The better solution is to pay them to take the pills in front of a witness – just pay someone to walk around and hand out a daily dose… with a bounty if the monitor misses their daily appointment.
I think this is not practical. How much cash can you offer to the patient. And who would offer this reward? A patient’s close relative? This doesn’t seem practical at all. Good idea? I don’t think so.
Traditionally, we used to have people come in, watch them take their pill, and possibly give them a small reward when they come in. Directly-observed therapy works well, it’s just labor-intensive on the part of the observer. But do these poorer nations really have a shortage of people able to watch someone take a pill?
OK, April 1st, anyone?
@Sriram: The problem is that you need to keep taking the pills (and enduring the side effects) for several months after you’re actually cured. This is a problem not just with TB, but with any disease that’s being fought with antibiotics.
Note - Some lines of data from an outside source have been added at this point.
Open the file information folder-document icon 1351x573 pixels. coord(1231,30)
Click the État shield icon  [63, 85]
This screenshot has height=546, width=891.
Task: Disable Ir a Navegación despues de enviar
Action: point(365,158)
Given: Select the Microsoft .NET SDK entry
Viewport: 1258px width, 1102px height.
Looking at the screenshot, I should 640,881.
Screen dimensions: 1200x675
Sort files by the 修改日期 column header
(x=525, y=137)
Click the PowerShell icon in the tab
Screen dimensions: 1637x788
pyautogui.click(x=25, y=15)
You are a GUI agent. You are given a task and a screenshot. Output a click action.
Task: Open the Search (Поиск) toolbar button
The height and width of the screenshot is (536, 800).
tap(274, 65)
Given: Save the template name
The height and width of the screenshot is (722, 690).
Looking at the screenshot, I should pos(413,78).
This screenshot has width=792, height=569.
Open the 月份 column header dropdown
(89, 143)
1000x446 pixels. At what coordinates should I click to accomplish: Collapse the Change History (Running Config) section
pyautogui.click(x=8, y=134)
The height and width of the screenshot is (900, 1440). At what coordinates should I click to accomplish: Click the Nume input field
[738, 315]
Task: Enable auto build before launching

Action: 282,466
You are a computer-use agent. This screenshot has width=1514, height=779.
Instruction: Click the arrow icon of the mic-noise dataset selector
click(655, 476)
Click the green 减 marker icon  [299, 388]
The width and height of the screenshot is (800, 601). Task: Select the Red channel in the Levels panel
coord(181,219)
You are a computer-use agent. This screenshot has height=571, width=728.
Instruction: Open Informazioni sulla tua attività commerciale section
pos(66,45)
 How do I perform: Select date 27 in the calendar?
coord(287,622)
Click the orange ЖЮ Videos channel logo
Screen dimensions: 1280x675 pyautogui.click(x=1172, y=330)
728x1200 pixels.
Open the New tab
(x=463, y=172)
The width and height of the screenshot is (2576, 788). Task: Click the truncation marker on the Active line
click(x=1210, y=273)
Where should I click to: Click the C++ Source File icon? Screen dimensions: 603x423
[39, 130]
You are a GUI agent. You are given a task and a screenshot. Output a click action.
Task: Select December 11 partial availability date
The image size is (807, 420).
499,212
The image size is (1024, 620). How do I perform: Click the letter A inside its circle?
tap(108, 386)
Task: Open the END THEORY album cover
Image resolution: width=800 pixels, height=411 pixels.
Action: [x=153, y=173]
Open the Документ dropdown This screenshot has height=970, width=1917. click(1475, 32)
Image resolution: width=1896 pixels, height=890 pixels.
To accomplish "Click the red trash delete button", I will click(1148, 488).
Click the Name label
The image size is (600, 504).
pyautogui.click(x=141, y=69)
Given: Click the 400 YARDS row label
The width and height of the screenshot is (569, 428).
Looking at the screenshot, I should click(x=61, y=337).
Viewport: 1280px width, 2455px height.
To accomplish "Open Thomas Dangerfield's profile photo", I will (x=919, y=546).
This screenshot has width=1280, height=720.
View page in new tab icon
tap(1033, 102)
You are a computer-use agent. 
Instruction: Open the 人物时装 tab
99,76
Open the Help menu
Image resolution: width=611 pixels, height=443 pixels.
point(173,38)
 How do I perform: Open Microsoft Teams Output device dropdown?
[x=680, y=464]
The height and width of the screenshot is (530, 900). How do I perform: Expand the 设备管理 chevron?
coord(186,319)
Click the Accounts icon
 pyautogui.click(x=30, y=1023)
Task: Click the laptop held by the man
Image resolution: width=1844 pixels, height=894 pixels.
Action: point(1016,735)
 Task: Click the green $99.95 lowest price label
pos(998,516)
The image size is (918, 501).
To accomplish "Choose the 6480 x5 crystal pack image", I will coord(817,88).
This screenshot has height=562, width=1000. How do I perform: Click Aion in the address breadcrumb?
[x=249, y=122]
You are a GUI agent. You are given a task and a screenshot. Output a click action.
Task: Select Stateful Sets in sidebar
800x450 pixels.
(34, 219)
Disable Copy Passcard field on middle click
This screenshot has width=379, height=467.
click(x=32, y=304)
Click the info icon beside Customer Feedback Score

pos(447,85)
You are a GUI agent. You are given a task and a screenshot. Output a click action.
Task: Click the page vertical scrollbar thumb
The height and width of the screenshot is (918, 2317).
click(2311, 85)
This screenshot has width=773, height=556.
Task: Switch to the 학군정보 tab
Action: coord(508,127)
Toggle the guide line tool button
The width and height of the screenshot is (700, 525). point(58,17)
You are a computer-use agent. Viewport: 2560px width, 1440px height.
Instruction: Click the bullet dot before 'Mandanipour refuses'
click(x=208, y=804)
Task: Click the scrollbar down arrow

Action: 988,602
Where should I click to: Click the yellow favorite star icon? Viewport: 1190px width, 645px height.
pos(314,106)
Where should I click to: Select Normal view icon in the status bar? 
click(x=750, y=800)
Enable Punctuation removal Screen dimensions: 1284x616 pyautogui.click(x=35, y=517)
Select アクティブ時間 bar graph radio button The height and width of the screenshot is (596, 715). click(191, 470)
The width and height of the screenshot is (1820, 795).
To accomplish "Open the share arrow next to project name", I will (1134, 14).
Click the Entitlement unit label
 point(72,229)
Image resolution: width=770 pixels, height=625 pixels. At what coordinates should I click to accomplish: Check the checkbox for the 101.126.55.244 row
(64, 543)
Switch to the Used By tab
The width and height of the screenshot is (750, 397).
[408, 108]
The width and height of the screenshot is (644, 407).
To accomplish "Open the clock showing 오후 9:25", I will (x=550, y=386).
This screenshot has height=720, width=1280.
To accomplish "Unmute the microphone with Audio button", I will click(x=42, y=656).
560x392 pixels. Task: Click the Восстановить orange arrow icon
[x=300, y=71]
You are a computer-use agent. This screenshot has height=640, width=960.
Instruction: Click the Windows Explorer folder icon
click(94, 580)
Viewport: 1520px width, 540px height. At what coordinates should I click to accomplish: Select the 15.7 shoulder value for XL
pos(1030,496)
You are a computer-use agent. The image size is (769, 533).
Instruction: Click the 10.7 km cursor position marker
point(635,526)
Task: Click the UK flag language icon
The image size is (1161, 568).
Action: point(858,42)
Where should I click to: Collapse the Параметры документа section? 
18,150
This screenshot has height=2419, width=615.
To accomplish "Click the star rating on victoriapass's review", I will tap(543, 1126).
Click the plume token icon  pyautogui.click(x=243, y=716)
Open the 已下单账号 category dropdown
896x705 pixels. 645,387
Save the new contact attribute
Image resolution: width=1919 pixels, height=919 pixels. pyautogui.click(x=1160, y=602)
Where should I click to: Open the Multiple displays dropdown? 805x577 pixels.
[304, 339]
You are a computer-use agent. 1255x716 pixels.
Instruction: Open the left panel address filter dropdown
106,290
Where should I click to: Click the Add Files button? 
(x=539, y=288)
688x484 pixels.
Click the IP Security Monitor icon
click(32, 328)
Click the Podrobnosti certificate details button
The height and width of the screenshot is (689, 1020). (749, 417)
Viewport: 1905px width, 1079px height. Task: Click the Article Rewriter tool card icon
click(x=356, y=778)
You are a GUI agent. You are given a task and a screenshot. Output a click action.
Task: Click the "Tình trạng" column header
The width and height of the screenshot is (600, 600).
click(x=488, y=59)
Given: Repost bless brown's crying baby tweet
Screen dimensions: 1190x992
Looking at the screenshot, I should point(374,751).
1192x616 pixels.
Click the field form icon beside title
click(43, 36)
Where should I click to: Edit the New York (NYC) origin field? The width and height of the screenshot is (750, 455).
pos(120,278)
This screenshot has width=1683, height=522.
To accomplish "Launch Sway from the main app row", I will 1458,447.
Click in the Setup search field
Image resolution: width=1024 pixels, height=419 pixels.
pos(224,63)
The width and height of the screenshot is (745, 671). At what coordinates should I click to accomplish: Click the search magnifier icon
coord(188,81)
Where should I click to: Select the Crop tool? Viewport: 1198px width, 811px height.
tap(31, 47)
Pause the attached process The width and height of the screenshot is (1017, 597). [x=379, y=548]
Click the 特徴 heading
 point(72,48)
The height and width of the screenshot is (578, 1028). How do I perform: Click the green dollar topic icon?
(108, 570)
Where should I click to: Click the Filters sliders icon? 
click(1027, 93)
Personally, I’m pretty amazed by how naively Steven believes in the limitless power of artificial incentives, given how time and time again they prove to be useless or harmful (see current economy). As this example proves nicely, the problem is that most of the time you can “incentivize” only an indirect effect of the actual thing you want to encourage – and people end up maximizing that, often bypassing the primary goal.
and how to motivate the people in charge?
How about making the antibiotics mildly pleasant and addictive like caffeine? Then the person taking the pill gets the benefit buzz and also gets the headache if they don’t.
When I got to college, I tested positive for TB, but never had any symptoms. I may have “contracted” it years earlier. The doctor recommended I take this pill that would have side effects on my liver… and I couldn’t drink for 6 months.
I don’t know what you would have had to pay me to follow this regiment, but it would certainly have been upwards of ten thousand dollars… certainly cost prohibitive on a national scale.
I don’t know how it works, but I guess I still have a dormant TB in me… I haven’t gotten the test since (more than ten years later).
I guess real statistics on drugs like this would be nice before a patient would go through the trouble. But the doctors never have them.